Required action =
Count the lines in the records below that contain the string "your", matching case exactly, and reply with the number alone.

Entries shown =
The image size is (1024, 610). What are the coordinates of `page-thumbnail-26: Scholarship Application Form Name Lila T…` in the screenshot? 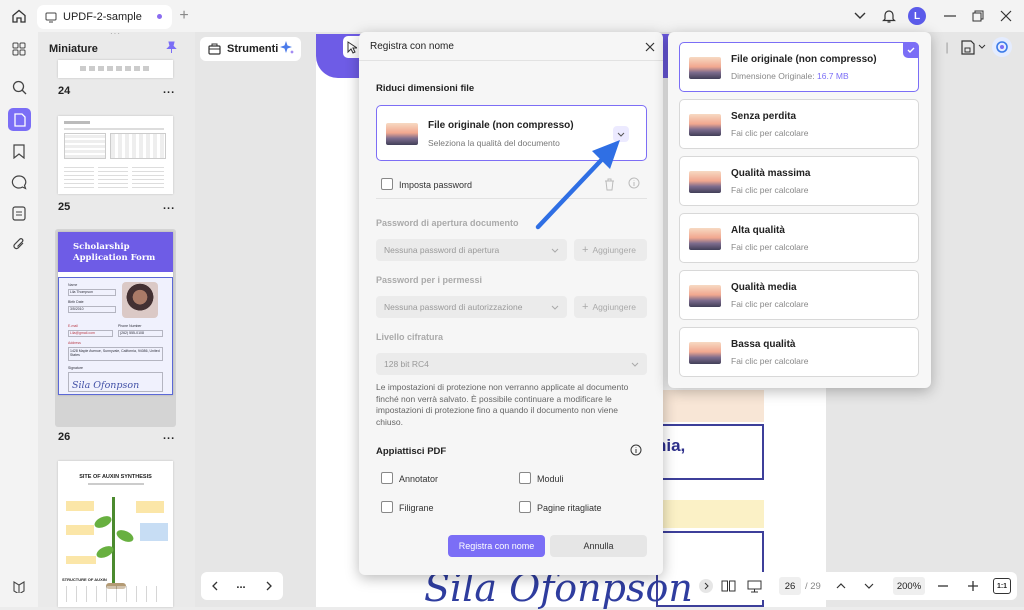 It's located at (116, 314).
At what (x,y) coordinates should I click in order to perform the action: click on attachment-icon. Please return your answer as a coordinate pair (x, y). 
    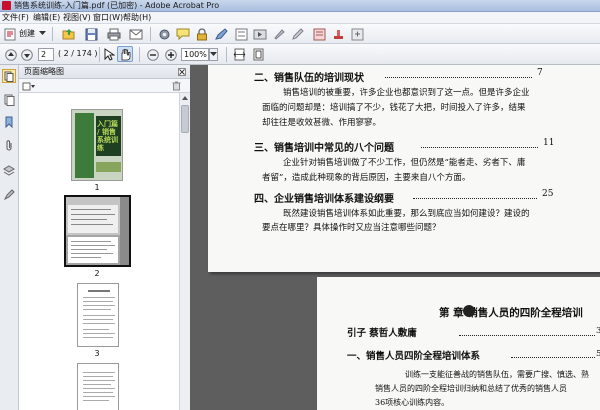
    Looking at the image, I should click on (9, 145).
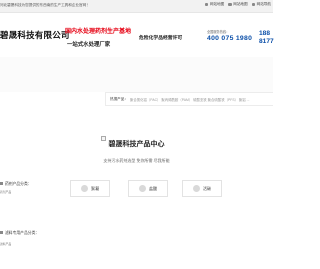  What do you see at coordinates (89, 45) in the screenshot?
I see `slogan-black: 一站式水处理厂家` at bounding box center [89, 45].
---
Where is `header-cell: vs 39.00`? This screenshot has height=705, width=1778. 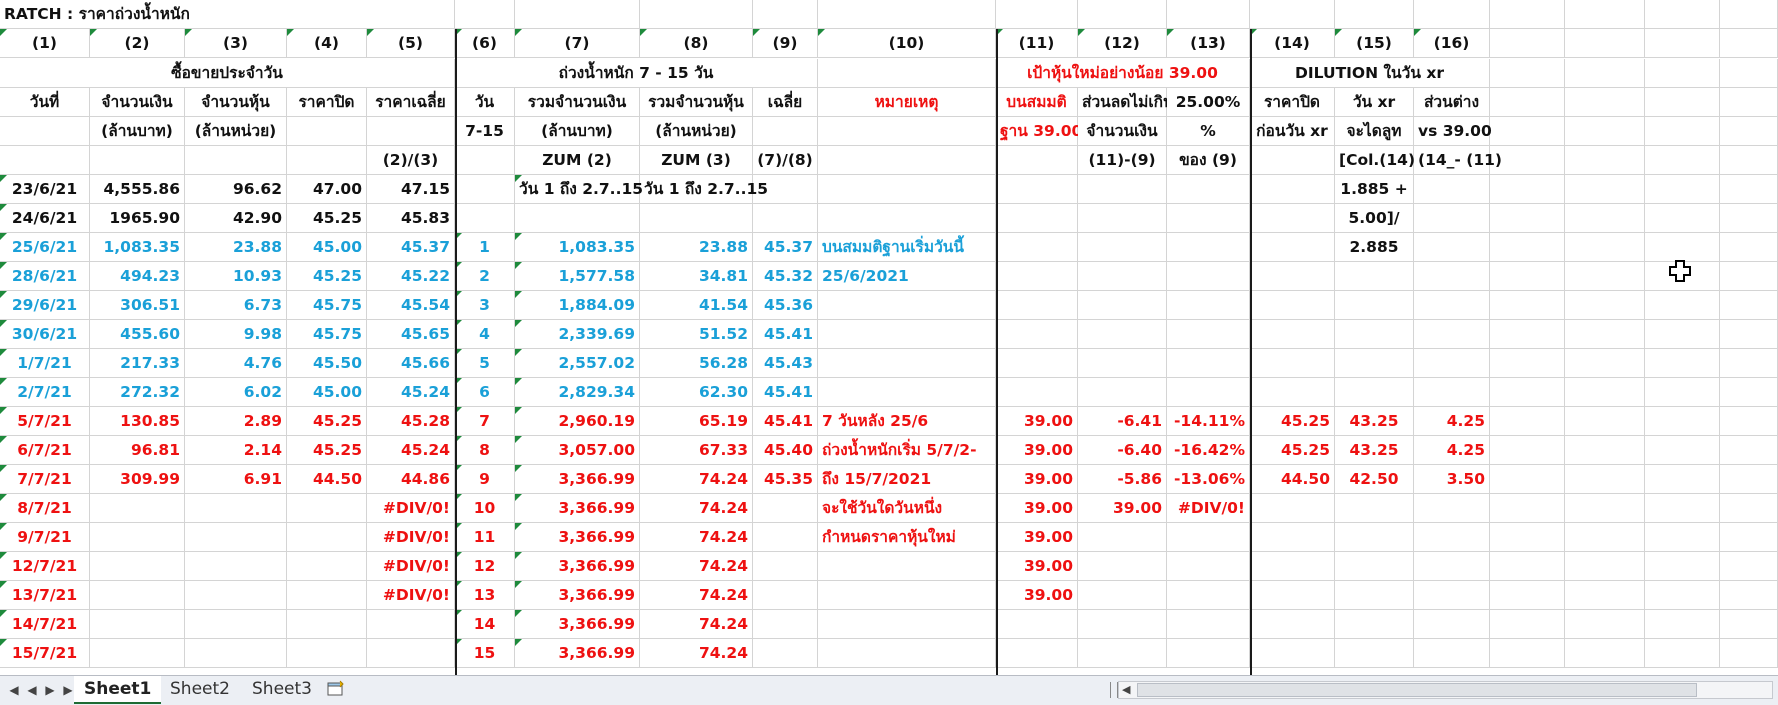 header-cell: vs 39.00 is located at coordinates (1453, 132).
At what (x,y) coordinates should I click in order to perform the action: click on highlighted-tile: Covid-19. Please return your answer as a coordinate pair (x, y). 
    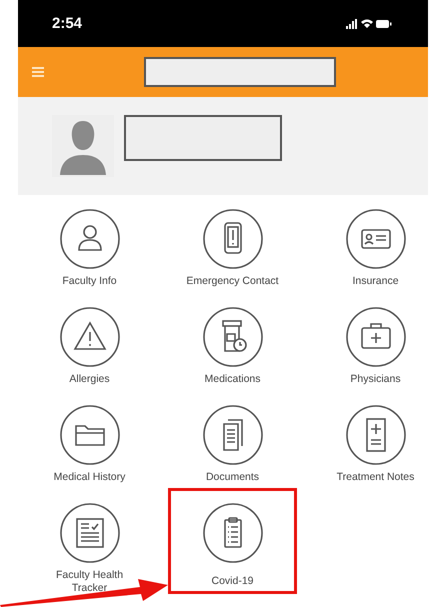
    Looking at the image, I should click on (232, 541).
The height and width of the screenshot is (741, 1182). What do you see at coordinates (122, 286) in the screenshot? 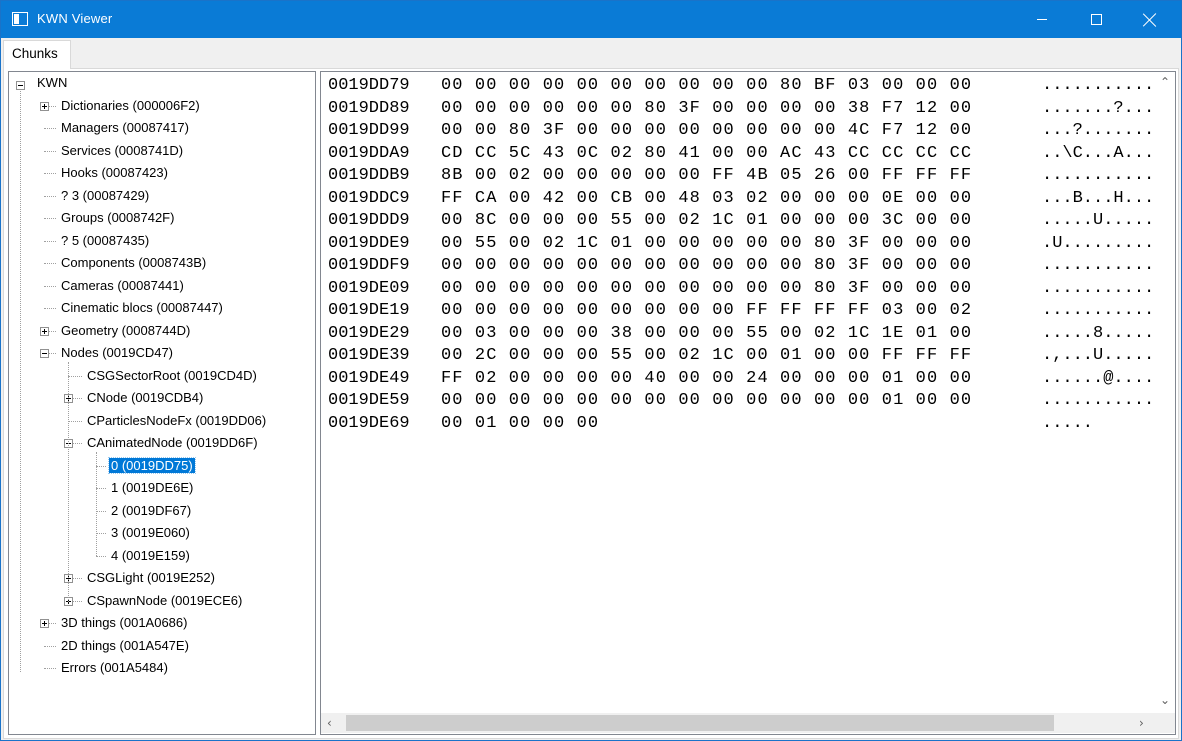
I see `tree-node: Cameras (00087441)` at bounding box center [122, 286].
--
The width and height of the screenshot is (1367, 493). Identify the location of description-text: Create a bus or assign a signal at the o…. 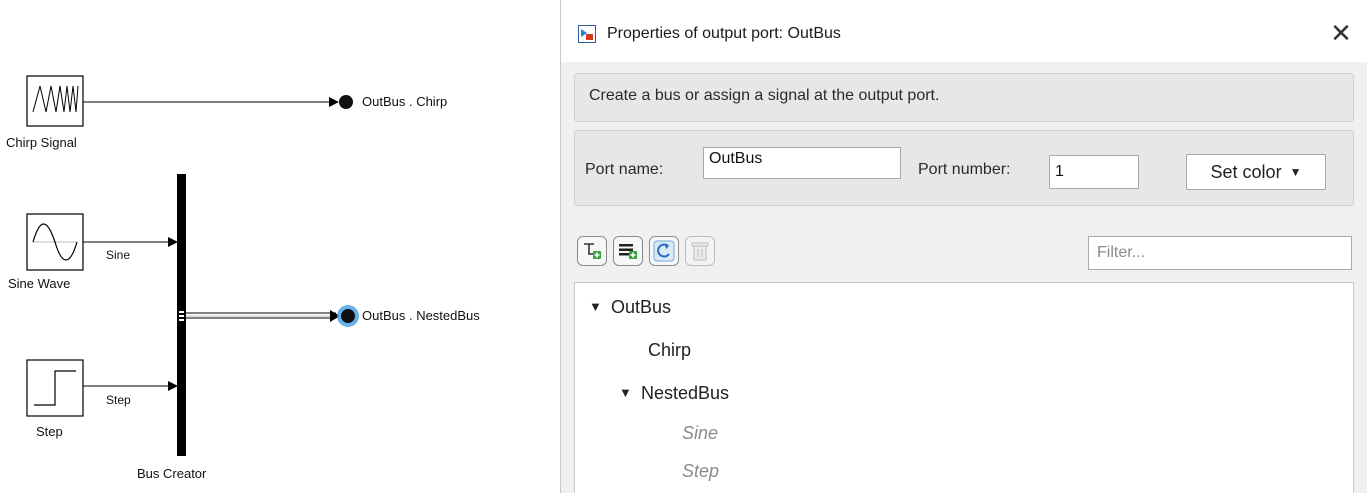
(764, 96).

Answer for this exercise =
2